German Green Party launches election manifesto

  • : Biomass, Electricity
  • 17/03/10

Germany's Green Party is calling for a national carbon floor price and a legally mandated exit from lignite and coal-fired generation as it presented its draft manifesto for this year's general elections.

Germany will hold general elections on 24 September.

The Green Party was one the first parties to launch its election manifest today, repeating many of its key pledges from recent years.

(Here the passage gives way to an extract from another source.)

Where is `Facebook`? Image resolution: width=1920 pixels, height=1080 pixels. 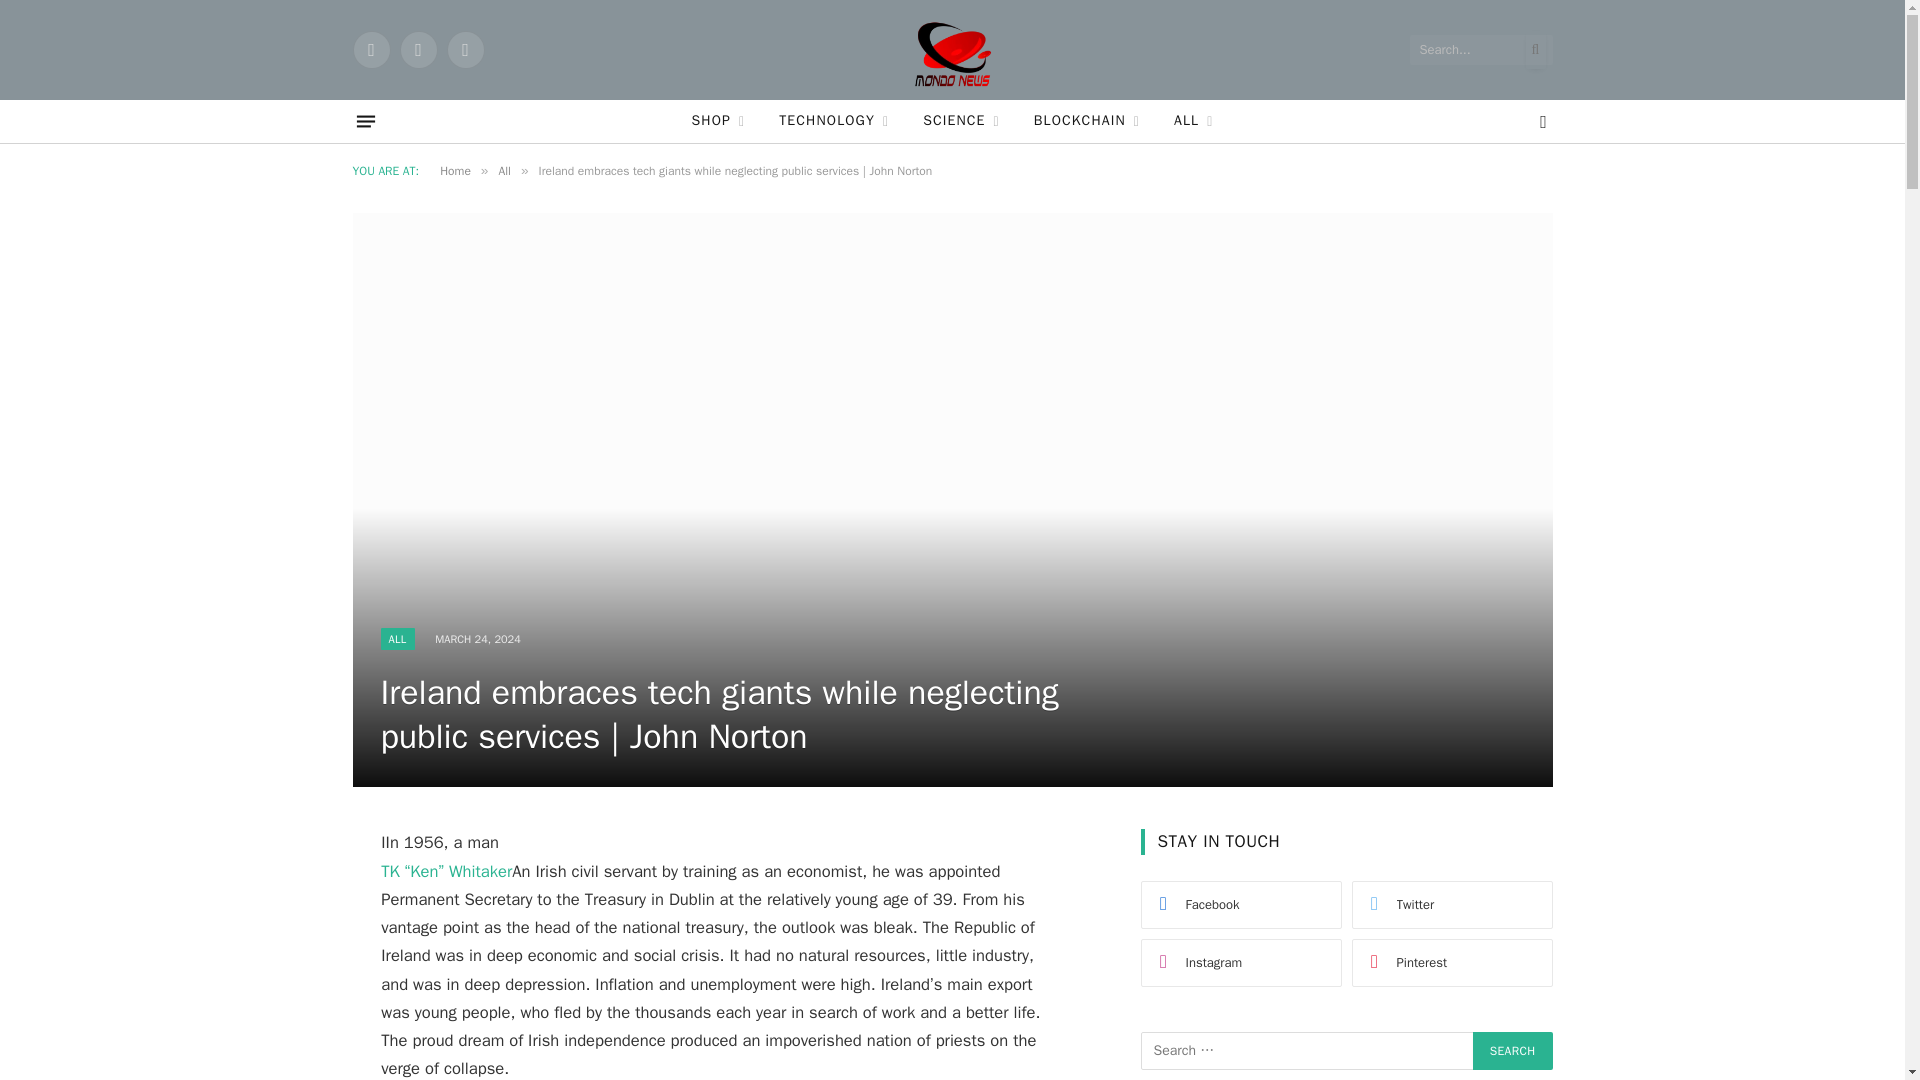 Facebook is located at coordinates (370, 50).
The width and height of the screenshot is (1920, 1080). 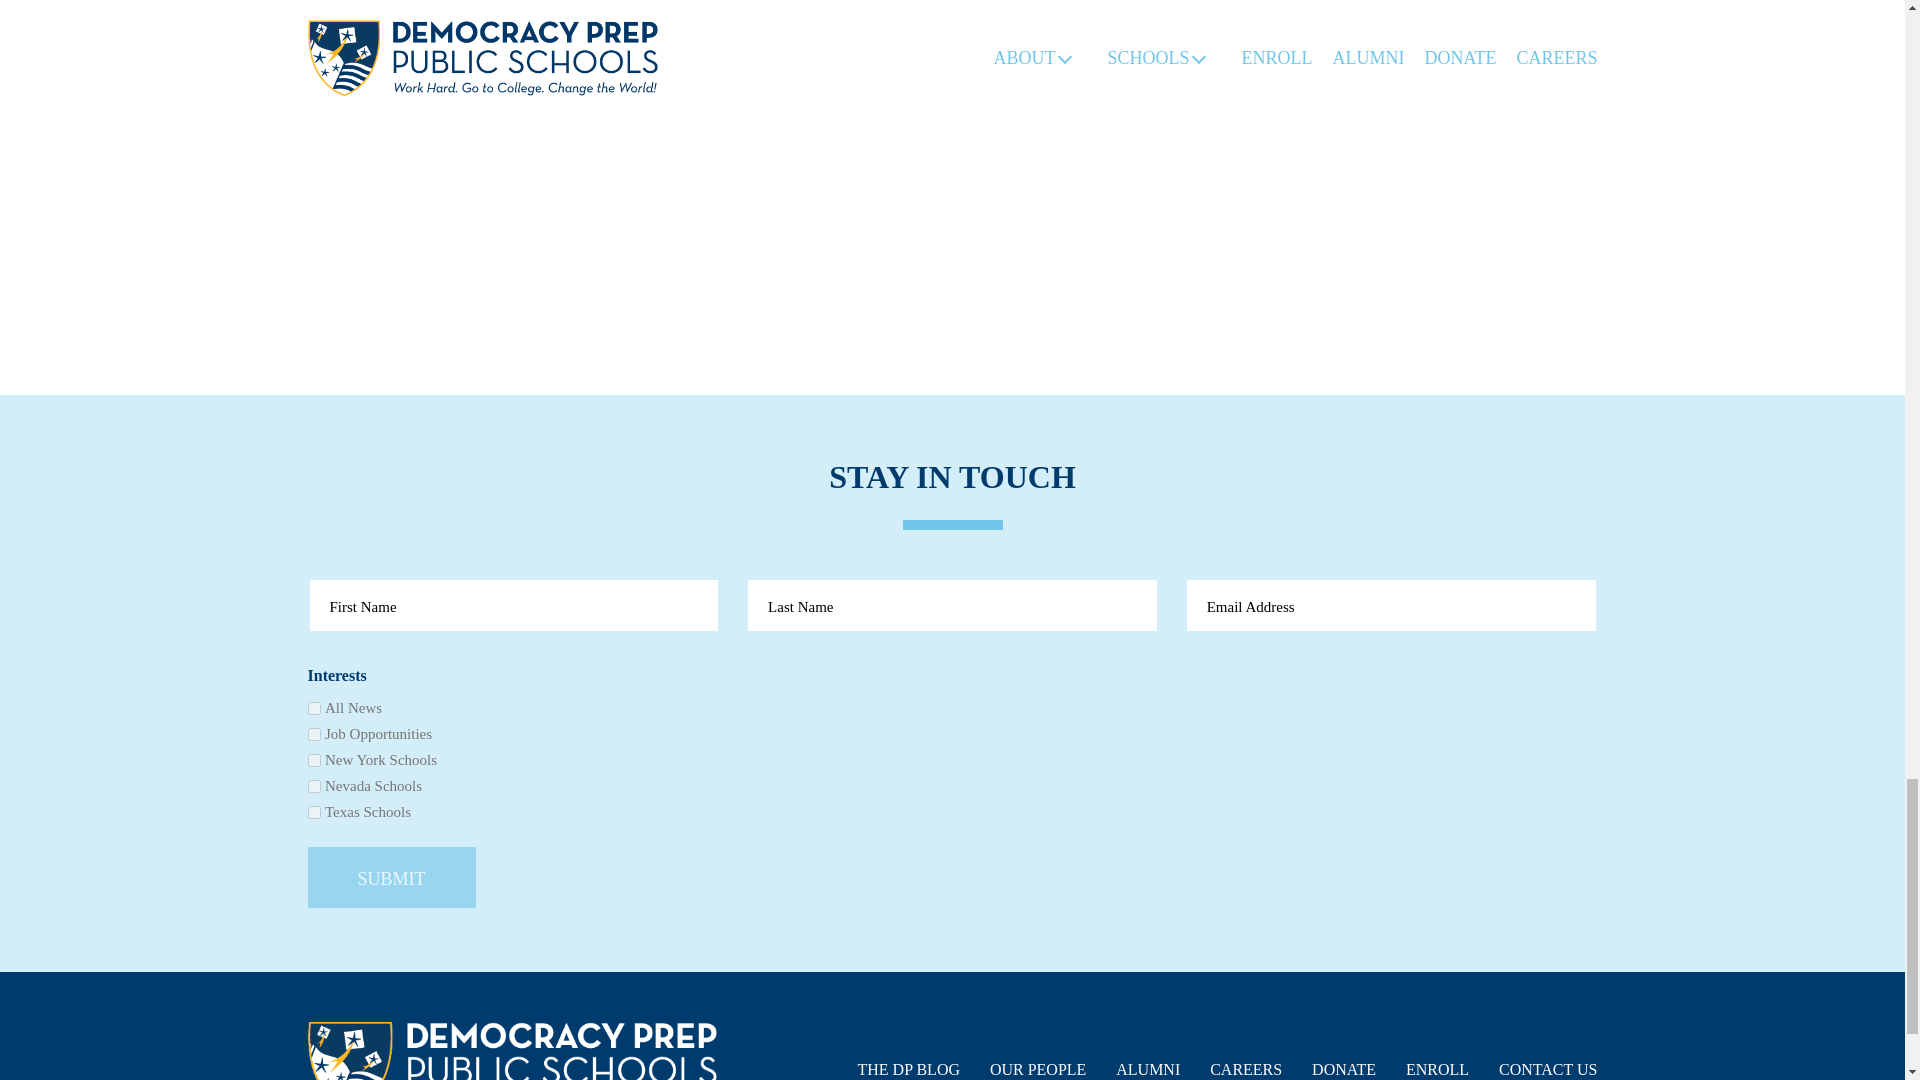 I want to click on DONATE, so click(x=1344, y=1069).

The party is calling for reforms to the EU Emissions Trading Scheme (EU ETS) and for the introduction of a German carbon floor price to incentivise low-carbon power production and emissions cuts in other sectors. The party would use the income from the tax to fund climate protection measures such as a transition towards low-carbon industrial processes and increasing energy efficiency in the housing sector.

The Green Party in its draft manifesto also repeated its plans to immediately retire 20 of Germany's highest emitting lignite and coal power plant units and phase-out the remaining plants within 20 years, by the end of the 2030s. Under the party's [phase-out plan] (https://direct.argusmedia.com/newsandanalysis/article/1384974?keywords=green%20party%20coal%20exit), a C02 budget for all of Germany's remaining fossil fuel plants would be introduced, with a cap that should be aligned with Germany's greenhouse gas reduction targets. And the party wants to introduce a ban on new lignite mines.

The draft manifesto also includes a pledge to continue and extend subsidies under the German renewable energy act (EEG), which has come under scrutiny by other parties, by raising renewable extension targets. The current coalition government between Chancellor Angela Merkel's CDU-CSU union and the SPD party has adopted goals — embedded in the EEG — for renewable energy to meet 40-45pc of gross power demand in 2025 and 55-60pc by 2035, compared with around 32pc last year. The Green Party wants to reach 100pc of renewables by 2030. An incentive scheme for power storage systems such as batteries would be introduced to complement the move, the Green Party says.

The party also wants to support electric mobility partly by allowing only the production of emission-free vehicles in Germany from 2030, essentially banning diesel and petrol cars from German-based car manufacturing.

Other pledges in the manifesto include support for energy efficiency and reintroduction of the German fuel rod tax until the last reactors come off line by the end of 2022. The fuel rod tax expired at the end of last year.

Separately, the right-leaning AfD party today also published its manifesto for the upcoming elections. The party wants to end the decarbonisation process by ending subsidies for renewable energy. And the party wants to reverse the nuclear phase-out decision.

Current polls put the Green Party at 7pc of the vote and the Afd at around 9pc, although the latter is unlikely to find a coalition partner. The Green Party has previously been in a federal coalition government with the SPD and, on a regional, state government basis with the CDU since the last general elections in 2013.

Polls put the CDU-CSU union and the SPD in a tight race at around 34pc and 32pc of the vote, respectively, with the SPD receiving support following the announcement of Martin Schulz as its candidate in the upcoming elections. The FDP, Angela Merkel's preferred partner, is currently polling around the 5pc mark which is the minimum needed to get into the lower house of parliament.